## EXERCISE DIRECTIONS
When you reach the line with "Edit group with" in the listing below, transcribe it and each line after it up to and including the line with "Task: Click the highlighted", exactly and with nothing else.

##### DATA FOR THIS EXERCISE #####

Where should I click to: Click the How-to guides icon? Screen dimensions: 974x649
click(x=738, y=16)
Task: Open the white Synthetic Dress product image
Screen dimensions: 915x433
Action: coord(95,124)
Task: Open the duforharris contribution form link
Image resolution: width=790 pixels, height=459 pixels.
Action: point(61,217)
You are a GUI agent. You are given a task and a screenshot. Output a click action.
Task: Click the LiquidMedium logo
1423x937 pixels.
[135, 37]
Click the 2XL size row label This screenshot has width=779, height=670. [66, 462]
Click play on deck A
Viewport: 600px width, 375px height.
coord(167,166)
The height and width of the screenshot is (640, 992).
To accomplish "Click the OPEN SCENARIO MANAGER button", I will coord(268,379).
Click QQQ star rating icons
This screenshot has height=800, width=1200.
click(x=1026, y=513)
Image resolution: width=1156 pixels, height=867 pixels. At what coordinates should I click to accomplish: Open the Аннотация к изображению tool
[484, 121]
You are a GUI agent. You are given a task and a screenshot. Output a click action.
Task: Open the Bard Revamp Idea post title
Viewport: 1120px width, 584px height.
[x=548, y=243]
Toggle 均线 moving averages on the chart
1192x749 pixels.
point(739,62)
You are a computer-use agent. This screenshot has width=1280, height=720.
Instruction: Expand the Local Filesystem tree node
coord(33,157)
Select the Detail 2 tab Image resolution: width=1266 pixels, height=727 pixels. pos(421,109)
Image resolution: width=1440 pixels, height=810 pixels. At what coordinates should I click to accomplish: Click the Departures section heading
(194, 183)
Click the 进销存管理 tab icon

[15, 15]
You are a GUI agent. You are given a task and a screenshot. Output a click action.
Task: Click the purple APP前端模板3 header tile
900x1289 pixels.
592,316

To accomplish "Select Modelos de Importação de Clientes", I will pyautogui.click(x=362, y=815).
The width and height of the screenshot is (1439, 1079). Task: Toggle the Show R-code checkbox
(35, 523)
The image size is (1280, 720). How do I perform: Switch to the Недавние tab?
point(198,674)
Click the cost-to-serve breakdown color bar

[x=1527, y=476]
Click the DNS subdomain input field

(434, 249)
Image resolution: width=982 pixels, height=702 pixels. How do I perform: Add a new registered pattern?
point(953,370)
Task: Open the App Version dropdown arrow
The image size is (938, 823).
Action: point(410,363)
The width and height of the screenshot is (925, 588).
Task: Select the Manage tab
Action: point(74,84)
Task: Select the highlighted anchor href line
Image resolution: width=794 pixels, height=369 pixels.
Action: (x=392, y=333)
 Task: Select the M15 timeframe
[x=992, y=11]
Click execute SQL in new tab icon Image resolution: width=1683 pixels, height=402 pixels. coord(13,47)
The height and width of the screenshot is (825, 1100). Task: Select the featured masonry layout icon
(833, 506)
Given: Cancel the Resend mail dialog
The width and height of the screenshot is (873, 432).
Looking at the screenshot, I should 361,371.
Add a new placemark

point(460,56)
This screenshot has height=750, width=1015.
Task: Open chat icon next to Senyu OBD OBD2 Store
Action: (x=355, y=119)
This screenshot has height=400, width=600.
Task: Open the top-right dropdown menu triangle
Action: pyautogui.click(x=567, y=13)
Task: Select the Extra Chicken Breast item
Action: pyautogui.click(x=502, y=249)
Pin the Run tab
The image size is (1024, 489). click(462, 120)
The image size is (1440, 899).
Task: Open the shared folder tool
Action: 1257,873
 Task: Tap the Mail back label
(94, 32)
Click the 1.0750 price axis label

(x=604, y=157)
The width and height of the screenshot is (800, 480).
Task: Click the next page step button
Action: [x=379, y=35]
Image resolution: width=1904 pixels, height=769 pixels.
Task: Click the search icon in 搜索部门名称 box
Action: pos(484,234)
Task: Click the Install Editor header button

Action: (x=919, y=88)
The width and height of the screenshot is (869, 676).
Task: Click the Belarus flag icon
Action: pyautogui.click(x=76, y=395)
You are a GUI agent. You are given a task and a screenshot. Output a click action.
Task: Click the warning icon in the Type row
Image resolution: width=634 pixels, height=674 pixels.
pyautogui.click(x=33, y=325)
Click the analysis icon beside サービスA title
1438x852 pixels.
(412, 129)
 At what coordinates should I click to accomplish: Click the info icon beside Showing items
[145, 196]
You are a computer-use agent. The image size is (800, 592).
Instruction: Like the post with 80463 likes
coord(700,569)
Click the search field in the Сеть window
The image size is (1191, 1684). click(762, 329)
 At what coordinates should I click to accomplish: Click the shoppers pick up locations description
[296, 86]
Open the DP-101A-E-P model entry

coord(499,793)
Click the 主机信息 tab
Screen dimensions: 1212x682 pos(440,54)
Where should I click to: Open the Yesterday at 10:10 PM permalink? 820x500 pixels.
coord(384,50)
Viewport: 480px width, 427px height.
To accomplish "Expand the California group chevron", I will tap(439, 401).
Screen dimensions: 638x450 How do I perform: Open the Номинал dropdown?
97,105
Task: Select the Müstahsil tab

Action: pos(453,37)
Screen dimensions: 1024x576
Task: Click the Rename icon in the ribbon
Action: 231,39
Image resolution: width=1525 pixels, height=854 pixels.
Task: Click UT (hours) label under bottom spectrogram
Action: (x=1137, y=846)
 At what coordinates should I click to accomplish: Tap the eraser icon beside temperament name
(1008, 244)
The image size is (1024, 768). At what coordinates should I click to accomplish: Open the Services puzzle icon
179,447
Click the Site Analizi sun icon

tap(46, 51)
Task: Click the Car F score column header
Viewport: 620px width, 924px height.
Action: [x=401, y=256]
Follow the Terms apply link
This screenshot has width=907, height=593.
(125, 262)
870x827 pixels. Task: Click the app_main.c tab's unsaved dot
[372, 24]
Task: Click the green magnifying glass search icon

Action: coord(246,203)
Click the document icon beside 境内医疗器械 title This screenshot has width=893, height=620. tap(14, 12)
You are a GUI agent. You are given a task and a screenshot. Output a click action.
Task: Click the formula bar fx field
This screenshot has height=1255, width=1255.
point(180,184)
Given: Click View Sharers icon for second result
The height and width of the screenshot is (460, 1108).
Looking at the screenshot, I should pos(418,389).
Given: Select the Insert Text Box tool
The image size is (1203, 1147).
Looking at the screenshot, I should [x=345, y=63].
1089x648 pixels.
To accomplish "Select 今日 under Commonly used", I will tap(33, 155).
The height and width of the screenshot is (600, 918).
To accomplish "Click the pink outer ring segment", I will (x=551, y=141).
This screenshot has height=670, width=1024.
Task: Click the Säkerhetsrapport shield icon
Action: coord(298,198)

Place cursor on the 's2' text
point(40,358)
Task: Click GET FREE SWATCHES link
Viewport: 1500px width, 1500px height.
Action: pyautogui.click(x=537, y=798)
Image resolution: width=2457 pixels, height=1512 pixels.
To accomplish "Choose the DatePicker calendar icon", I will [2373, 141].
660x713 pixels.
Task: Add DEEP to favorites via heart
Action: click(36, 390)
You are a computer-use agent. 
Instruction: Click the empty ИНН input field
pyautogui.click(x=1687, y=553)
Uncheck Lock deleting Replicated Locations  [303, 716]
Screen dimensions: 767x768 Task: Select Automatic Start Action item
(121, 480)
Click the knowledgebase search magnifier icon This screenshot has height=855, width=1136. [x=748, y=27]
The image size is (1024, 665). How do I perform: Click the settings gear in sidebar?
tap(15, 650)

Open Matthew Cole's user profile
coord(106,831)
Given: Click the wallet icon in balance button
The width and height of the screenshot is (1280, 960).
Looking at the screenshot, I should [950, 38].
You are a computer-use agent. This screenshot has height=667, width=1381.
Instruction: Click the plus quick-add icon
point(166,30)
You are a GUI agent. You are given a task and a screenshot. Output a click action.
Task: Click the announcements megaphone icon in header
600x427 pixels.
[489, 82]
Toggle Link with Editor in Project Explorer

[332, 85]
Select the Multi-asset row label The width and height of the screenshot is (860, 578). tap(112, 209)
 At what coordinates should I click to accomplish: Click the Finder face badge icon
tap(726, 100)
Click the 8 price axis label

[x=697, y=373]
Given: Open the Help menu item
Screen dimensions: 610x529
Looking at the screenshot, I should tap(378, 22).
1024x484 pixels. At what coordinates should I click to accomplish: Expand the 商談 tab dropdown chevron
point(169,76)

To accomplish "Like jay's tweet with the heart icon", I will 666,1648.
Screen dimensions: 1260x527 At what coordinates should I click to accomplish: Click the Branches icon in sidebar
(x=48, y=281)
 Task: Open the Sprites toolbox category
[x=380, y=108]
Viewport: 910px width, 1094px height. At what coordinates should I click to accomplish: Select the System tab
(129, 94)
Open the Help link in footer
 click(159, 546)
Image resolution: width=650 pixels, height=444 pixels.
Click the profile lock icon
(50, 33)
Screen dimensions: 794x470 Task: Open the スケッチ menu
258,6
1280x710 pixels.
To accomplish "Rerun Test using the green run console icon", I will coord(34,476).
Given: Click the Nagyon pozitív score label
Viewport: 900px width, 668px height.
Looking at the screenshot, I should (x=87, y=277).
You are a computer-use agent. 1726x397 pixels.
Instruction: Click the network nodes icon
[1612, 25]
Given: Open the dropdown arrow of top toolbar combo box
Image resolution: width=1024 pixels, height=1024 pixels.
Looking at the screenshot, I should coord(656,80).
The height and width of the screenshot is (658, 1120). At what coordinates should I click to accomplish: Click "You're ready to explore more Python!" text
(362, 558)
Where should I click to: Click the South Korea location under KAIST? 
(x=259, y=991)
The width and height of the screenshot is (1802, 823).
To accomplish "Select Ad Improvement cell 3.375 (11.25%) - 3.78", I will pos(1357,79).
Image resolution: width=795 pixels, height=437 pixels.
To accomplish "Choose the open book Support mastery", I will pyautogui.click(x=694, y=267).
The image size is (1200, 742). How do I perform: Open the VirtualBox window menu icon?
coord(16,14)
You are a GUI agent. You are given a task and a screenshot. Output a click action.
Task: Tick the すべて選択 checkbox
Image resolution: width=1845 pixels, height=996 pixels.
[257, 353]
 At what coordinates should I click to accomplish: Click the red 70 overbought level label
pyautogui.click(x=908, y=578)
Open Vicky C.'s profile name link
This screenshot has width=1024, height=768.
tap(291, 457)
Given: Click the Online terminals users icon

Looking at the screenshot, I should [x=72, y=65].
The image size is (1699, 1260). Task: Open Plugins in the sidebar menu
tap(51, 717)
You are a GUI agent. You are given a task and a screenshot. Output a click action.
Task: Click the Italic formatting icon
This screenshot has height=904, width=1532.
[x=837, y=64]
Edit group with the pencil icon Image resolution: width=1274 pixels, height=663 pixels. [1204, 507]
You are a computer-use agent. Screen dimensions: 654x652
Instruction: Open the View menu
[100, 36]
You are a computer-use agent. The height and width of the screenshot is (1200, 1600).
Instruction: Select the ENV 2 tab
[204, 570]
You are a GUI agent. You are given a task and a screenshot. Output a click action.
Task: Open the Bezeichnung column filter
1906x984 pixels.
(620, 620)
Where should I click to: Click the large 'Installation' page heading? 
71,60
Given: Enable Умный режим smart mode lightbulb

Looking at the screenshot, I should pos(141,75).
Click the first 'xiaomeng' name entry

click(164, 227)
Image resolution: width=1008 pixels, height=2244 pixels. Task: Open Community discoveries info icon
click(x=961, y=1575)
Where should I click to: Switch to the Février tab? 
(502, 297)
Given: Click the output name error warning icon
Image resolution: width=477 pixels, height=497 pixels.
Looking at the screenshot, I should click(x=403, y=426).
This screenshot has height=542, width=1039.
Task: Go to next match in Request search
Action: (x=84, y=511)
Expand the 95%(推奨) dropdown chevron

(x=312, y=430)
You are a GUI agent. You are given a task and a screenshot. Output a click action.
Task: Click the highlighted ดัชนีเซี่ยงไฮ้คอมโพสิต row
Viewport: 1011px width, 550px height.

#####

## ANSWER SECTION
Edit group with the pencil icon Image resolution: width=1274 pixels, height=663 pixels. [1204, 507]
You are a computer-use agent. Screen dimensions: 654x652
Instruction: Open the View menu
[100, 36]
You are a computer-use agent. The height and width of the screenshot is (1200, 1600).
Instruction: Select the ENV 2 tab
[204, 570]
You are a GUI agent. You are given a task and a screenshot. Output a click action.
Task: Open the Bezeichnung column filter
1906x984 pixels.
(620, 620)
Where should I click to: Click the large 'Installation' page heading? 
71,60
Given: Enable Умный режим smart mode lightbulb

Looking at the screenshot, I should pos(141,75).
Click the first 'xiaomeng' name entry

click(164, 227)
Image resolution: width=1008 pixels, height=2244 pixels. Task: Open Community discoveries info icon
click(x=961, y=1575)
Where should I click to: Switch to the Février tab? 
(502, 297)
Given: Click the output name error warning icon
Image resolution: width=477 pixels, height=497 pixels.
Looking at the screenshot, I should click(x=403, y=426).
This screenshot has height=542, width=1039.
Task: Go to next match in Request search
Action: (x=84, y=511)
Expand the 95%(推奨) dropdown chevron

(x=312, y=430)
You are a GUI agent. You are given a task and a screenshot. Output a click action.
Task: Click the highlighted ดัชนีเซี่ยงไฮ้คอมโพสิต row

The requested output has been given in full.